Jede Woche ein paar Gedanken über Gott und die Welt.

Diese Woche von Jens

 

 

anker

 

Was hält...

Alles verändert sich. Alles ?

 

Hast du es Dir bequem gemacht, denn es kann sein, dass es für dich etwas unbequem werden kann, denn ich fordere dich heute raus mit dem unserem Thema.

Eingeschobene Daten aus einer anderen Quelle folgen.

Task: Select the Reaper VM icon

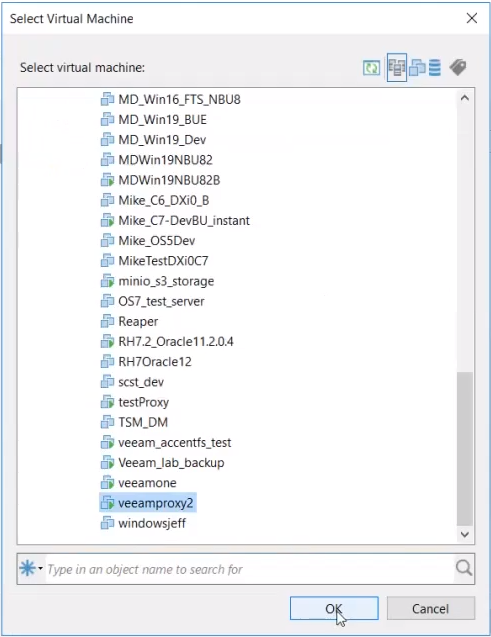Action: tap(107, 321)
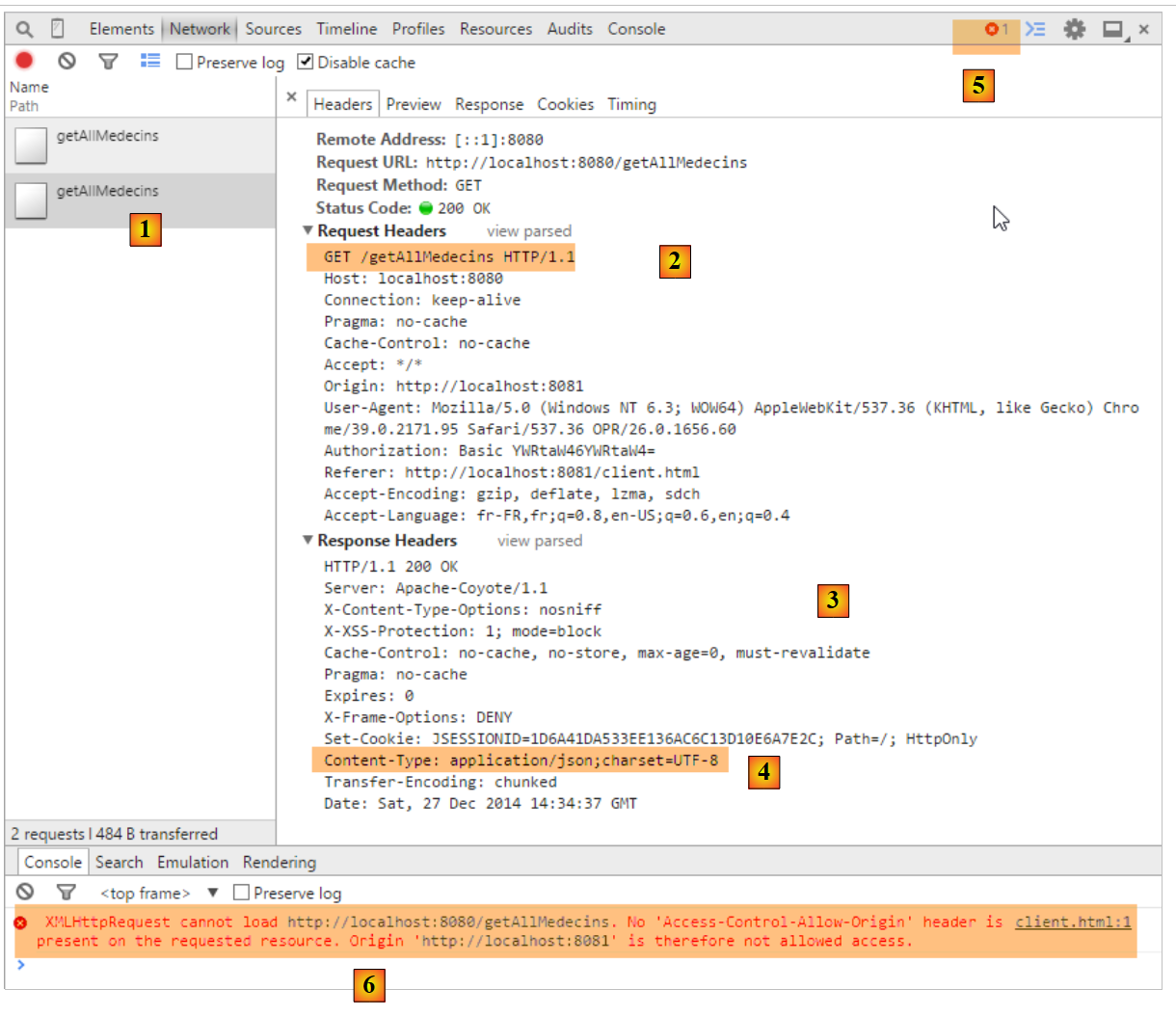Open the top frame context dropdown

213,893
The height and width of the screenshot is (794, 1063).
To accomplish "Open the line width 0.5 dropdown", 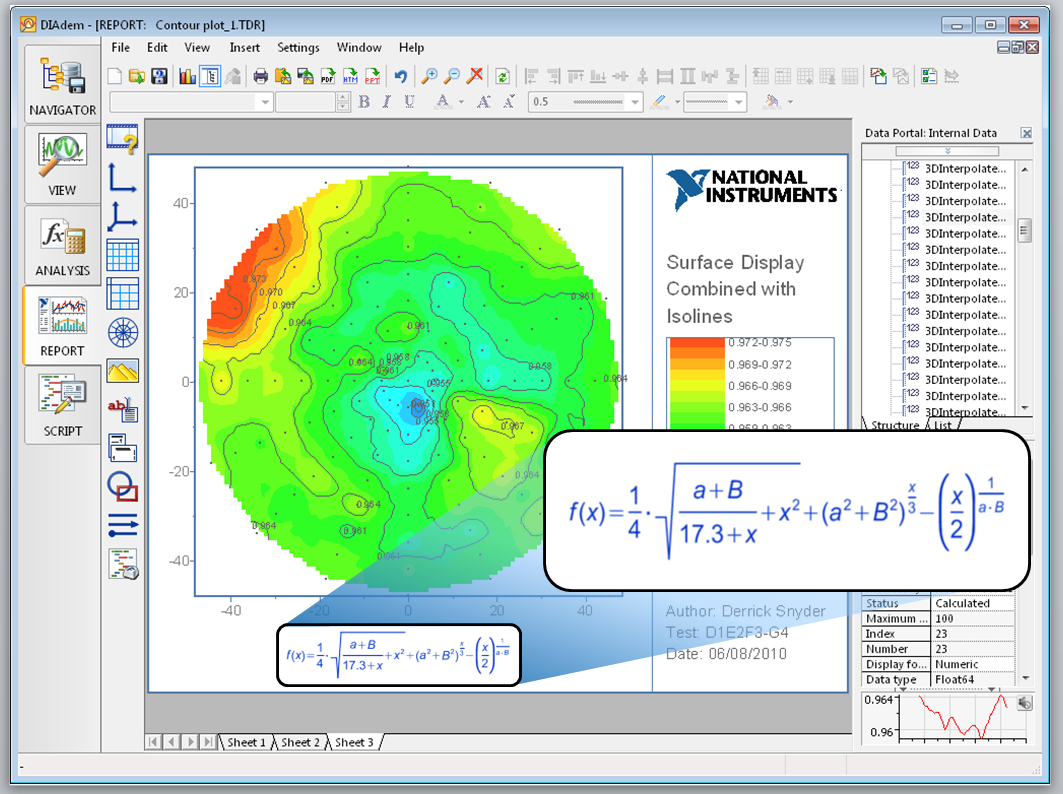I will coord(634,102).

Besteht nicht das Leben aus  Veränderungen?  Die Frage hat mich beschäftigt und ich bin auf 2 Veränderungsarten gestoßen: 

 

Einmal die gewollte Veränderung zum Beispiel,

-          Jobwechsel,                                                     

-          Umzug                                                               

-          Neue Freunde,

-          Neues Outfit,

-          Heirat

 

Ich weiß nicht, wie es Dir geht und wie Du mit Veränderung umgehst. Wäre es nicht gut zu wissen, was und wer Dir Halt gibt?  Im letzten Jahr,gab es für mich die krasseste Entscheidung und Veränderung zugleich in meinem Leben, nämlich dass ich Gott die Führung meines Lebens anvertraut habe und zwar in allen Lebensbereichen! Du denkst jetzt, ja das macht doch jeder, wenn man sich für Jesus entschließt. Ist das so, wirklich jeder und in allen Lebensbereichen?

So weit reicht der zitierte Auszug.